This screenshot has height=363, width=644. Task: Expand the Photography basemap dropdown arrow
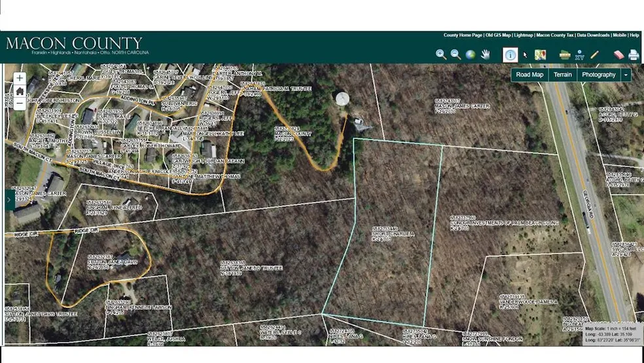(x=626, y=75)
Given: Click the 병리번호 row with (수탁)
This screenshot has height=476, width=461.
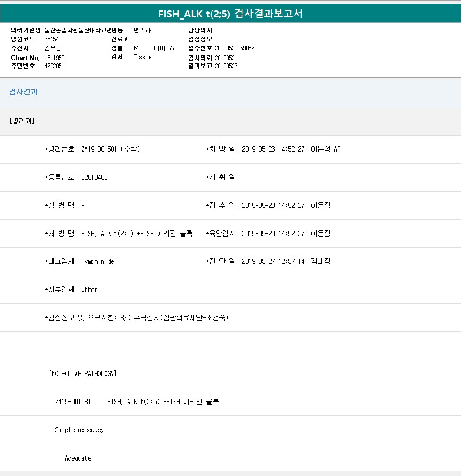Looking at the screenshot, I should 92,149.
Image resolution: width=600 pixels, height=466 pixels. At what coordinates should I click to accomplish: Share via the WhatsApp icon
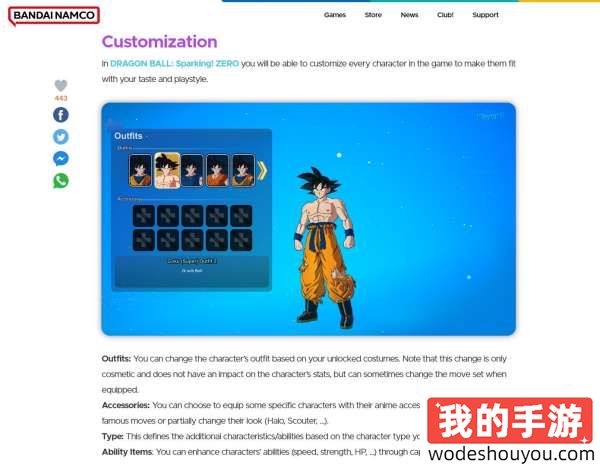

########################################

*Task description*.
Only the pictures are to be left out; copy all the remaining material above exactly.

*Your response*.
This screenshot has height=363, width=644. Task: Expand the Photography basemap dropdown arrow
(x=626, y=75)
Given: Click the 병리번호 row with (수탁)
This screenshot has height=476, width=461.
Looking at the screenshot, I should 92,149.
Image resolution: width=600 pixels, height=466 pixels. At what coordinates should I click to accomplish: Share via the WhatsApp icon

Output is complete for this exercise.